Very simply, the (same people who run the) EPO - which already grants software patents on a huge scale - would get full judicial control over these patents. Mark Webbink, Deputy General Counsel for Red Hat, notes, "EPLA's supporters are experts in obtaining patents, not innovation."
Indirectly, EPLA would legalise software patents almost immediately, as these are allowed by the EPO, and mostly rejected by national courts. From the point of view of the software industry, EPLA is very clearly a tool to get software patents allowed in the EU, after these were rejected by the EU Parliament in 2005.
EPLA would allow the patent industry to introduce software patents by at least three separate routes:
- Impose its own interpretation of the European Patent Convention by appointing judges who would enforce the EPO's practice of interpreting article 52 of the EPC to mean software and business methods are fully patentable.
- Modify the EPC Implementing Regulations to force the European Court of Justice to adopt the EPO's practice. This requires a 75% majority vote of EPC signatories.
- Modify the EPC itself, removing the constraints of article 52. With the EPC2000 treaty, which comes into force in December 2007, the EPO can 'fix' the EPC. This would require a unanimous vote of EPC signatories.
In all these cases, one of the key levers is the EU's becoming a contracting party (signatory) of the patent convention and/or EPLA.
- To make patent litigation, in both enforcement and defense, much more expensive.
- To move the patent system outside of EU control, and make it hard to reverse that move.
However, EPLA would also lower the bar on patent quality in all areas as the EPO's TBAs have systematically lowered the bar on inventive step, on prior art, on industrial application, and on subject matter.
EPLA judges would be appointed and reappointed for fixed terms by the the EPO's Administrative Council.
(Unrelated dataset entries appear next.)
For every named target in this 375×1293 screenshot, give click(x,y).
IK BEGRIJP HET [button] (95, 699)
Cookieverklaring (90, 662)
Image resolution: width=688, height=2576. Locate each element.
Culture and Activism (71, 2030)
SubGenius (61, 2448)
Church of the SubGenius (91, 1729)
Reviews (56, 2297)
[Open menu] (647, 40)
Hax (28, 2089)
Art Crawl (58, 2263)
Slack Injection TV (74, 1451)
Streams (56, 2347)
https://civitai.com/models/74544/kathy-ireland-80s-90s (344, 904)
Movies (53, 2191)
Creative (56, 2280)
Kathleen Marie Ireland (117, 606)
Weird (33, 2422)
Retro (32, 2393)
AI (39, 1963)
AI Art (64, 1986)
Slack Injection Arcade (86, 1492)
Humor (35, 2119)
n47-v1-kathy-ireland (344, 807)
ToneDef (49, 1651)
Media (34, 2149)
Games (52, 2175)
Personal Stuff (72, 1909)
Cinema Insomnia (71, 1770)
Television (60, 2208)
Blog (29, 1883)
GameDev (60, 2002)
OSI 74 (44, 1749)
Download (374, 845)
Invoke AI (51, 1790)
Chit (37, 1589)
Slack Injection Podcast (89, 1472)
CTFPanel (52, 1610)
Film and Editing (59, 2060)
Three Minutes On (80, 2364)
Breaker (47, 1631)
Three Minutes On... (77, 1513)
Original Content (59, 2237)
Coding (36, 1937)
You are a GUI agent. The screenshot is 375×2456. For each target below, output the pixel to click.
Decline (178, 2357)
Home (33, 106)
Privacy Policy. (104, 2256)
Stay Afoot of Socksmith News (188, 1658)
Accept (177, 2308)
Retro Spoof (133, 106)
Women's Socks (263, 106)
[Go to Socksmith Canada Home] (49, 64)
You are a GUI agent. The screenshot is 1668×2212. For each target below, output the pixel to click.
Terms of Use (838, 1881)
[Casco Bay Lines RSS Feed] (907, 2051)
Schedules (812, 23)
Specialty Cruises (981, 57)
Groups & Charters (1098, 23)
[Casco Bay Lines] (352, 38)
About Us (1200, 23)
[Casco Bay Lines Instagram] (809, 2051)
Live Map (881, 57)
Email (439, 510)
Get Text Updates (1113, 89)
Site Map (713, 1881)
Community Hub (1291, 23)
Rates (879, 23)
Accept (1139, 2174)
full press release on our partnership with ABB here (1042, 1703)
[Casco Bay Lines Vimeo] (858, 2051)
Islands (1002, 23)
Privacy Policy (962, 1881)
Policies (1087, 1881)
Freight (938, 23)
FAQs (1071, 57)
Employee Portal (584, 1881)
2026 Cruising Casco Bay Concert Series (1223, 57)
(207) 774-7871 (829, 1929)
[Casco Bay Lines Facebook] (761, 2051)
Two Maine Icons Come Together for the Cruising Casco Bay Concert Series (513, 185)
Fixed-term judges cannot be considered fully independent, which is why most countries appoint senior judges for life. Moreover, since the EPLA court judges can at the same time sit on the EPO's TBAs, the executive (EPO) will be partially in change of the judicial (EPLA court) functions, thus removing the "trias politica", the principles that would ensure separate and independent powers and areas of responsibility - in essence the normal checks and balances of modern democracy.